### Supplied text
****************

He has preserved the essence of the lecture while not imposing an end when he walked out the theatre, but he has done far more than that. By using generation X friendly media he has started a dialogue with the students that is open-ended. Discussion and analysis of the ideas could go on indefinitely. He can refine and amplify the ideas dynamically in response to the text questions. He can clarify parts, offer alternative explanations and refute arguments. And he only has to do it once.

He has used the lecture as a launch-pad to start the learning not as a device to curtail it.
This is blended learning at its best. Simple, inspired and effective.

Ideas in brief : 4


Learners are different - even if they are on the same course. It is perfectly possible for them to get to the same objective by different paths. There is rarely a correct way to study and learn. If some of your learners like books, then let them read their way through the course. If someone else needs her hand held then provide group or individual tuition . Happy to do e-learning? - then do it that way.

It is possible to blend even within the same course and thus optimise the learning experience.

So what is blended learning, then?


In my first post I said that I was going to say what I thought blended learning was.

As Humpty-Dumpty said in Through the looking Glass: 'When I use a word it means just what I choose it to mean--neither more nor less.'

So this is what I mean and it's quite simple really. There are three facets to BL:
  • Blend to the learner
  • Blend to the media
  • Blend to the need

(You can check Clive's 3 facets in the archive)

1. Blend to the learner

We know we need to consider the different kinds of user. We have always known that people learn in different ways but we also need to be aware that different generations approach learning differently.

2. Blend to the media

We know there are many ways to provide 'learning interventions'. These are the items in our toolkit and vary from traditional paper-based items (everything from Abstracts to White-papers via poems) through face-2-face (Classes to Workshops) to virtual (Blogs to Wikis).

So all we need to look at is the need.

And this is probably the most interesting bit.....

3. Blend to the need

When you lose the 'command-and-control' approach to learning you take the limitations off. No course need ever be described as 'completed'. Obviously there are milestones that we may need people to get through, but it's a bit like the driving test: when you pass your driving test it just means that you are safe to go on the roads alone. It does not mean that you know everything about driving.

****************

### Data for analysis
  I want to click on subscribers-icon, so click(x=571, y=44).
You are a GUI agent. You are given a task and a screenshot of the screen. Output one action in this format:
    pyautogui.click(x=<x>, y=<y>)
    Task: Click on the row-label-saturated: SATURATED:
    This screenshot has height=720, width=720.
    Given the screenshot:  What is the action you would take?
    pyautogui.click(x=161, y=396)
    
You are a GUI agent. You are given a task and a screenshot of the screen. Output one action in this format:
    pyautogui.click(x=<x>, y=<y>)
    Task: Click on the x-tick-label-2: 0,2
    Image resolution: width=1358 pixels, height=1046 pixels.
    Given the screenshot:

****************

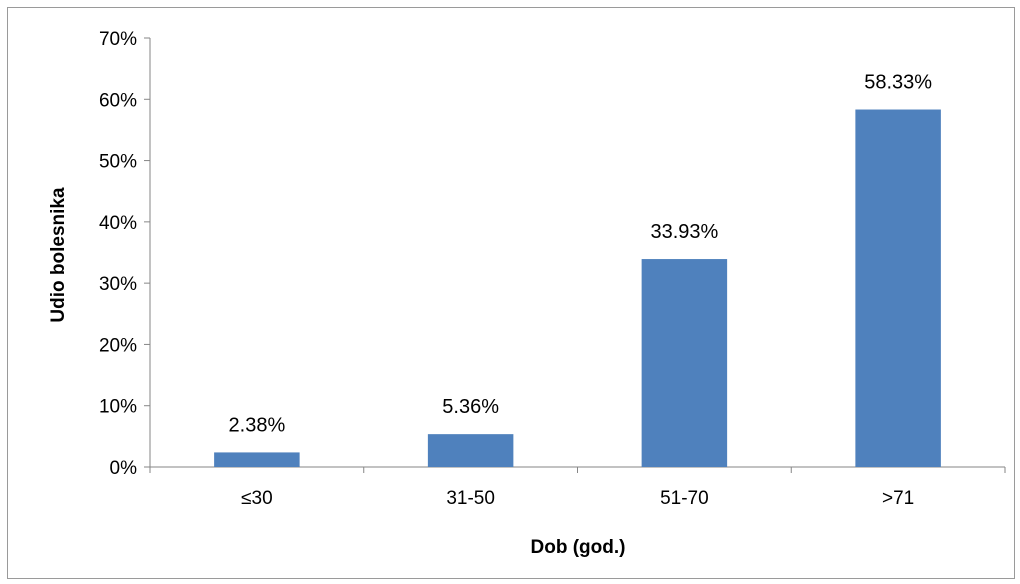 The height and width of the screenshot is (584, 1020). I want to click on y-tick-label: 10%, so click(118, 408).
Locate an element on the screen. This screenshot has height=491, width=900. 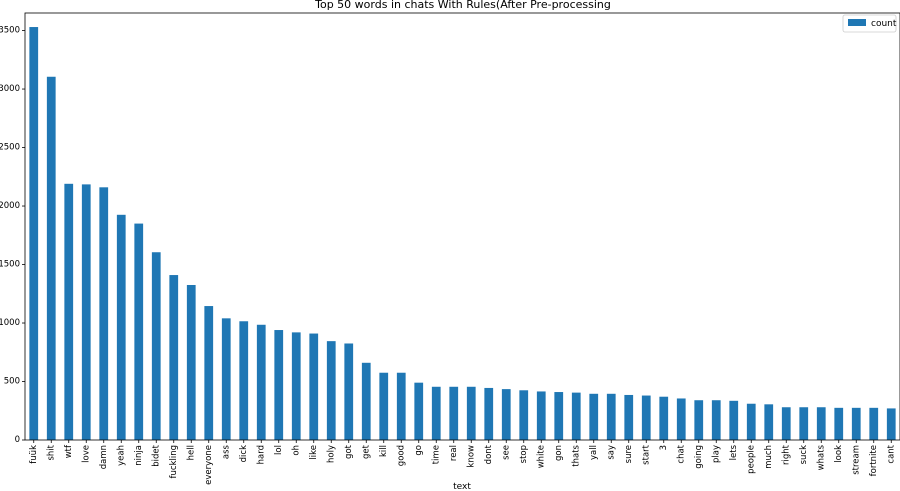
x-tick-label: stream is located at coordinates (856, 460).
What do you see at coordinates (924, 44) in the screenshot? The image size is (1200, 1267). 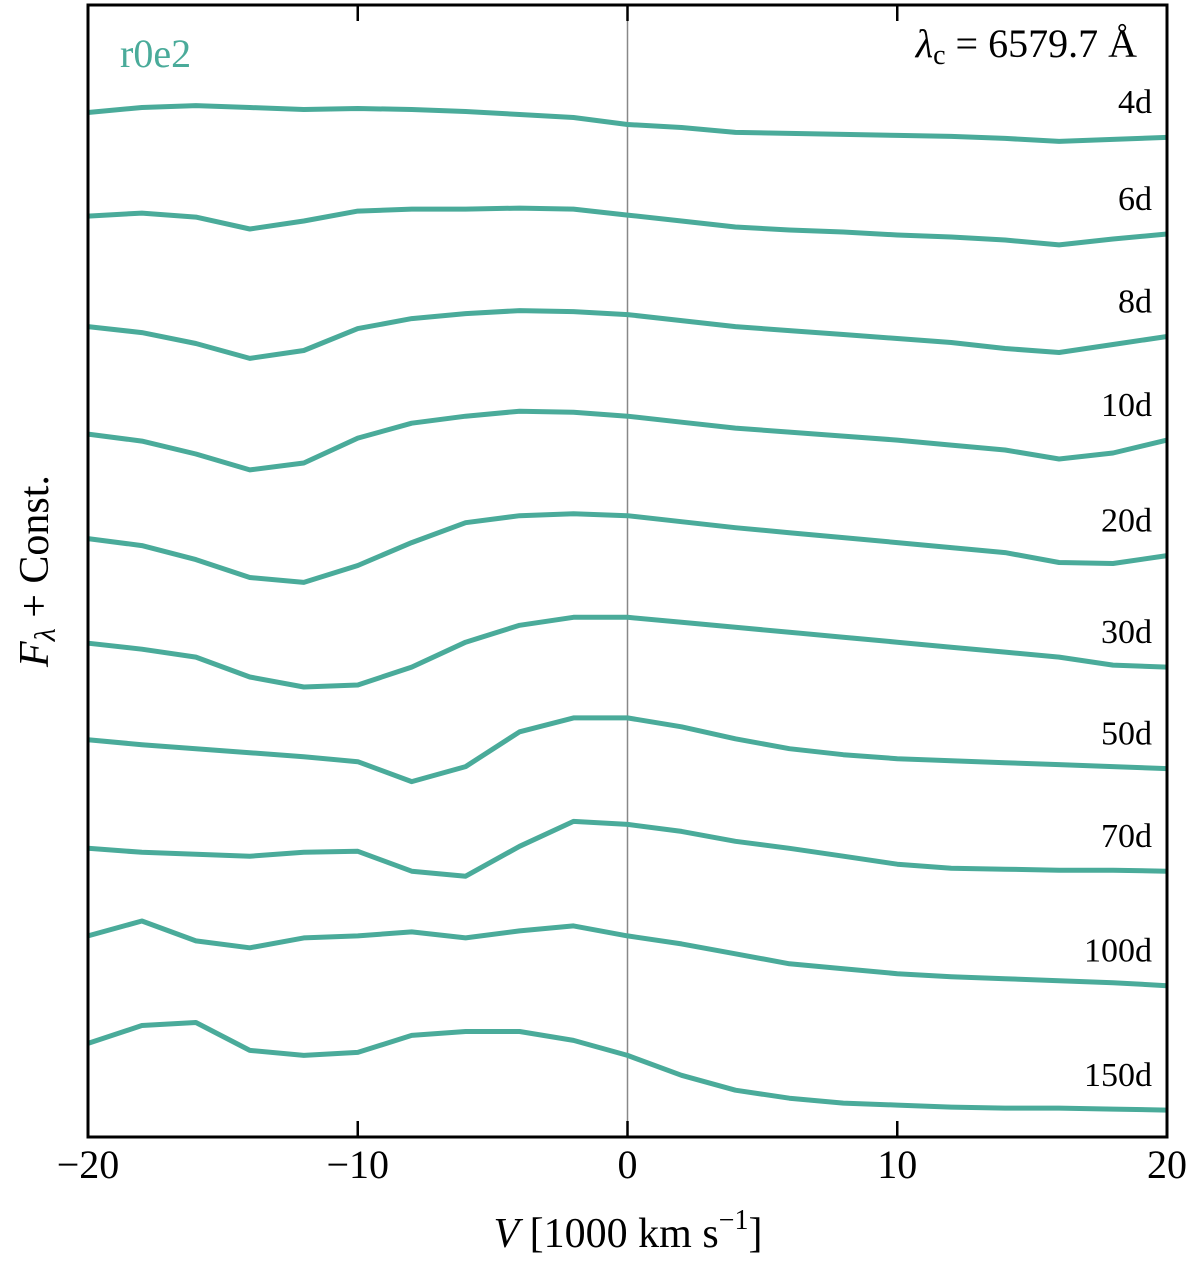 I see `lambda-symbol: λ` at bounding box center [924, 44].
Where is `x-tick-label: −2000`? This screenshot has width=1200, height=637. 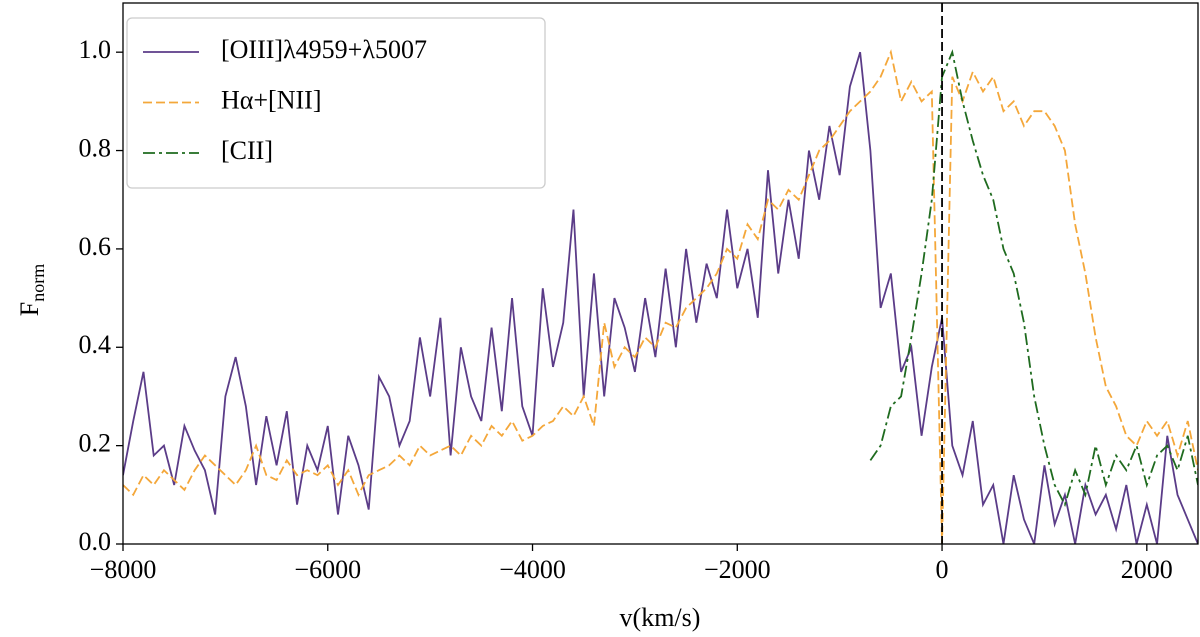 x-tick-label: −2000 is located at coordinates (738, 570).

****************

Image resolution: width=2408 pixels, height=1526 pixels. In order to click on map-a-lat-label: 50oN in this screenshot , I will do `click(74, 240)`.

****************

### Work instructions
(1) Decide whether each statement agrees with the blended learning text, answering yes or no and quoting the deciding words exactly. (a) The text names three facets of blended learning. (b) According to the text, passing the driving test means you know everything about driving. (c) The text holds that there is usually one correct way to study and learn.
(2) Reproduce word for word the passage of the blended learning text from "Ideas in brief" to "it that way.".

### List of answers
(1)
(a) Yes: "There are three facets to BL"
(b) No: "It does not mean that you know everything about driving."
(c) No: "There is rarely a correct way to study and learn."

(2)
Ideas in brief : 4


Learners are different - even if they are on the same course. It is perfectly possible for them to get to the same objective by different paths. There is rarely a correct way to study and learn. If some of your learners like books, then let them read their way through the course. If someone else needs her hand held then provide group or individual tuition . Happy to do e-learning? - then do it that way.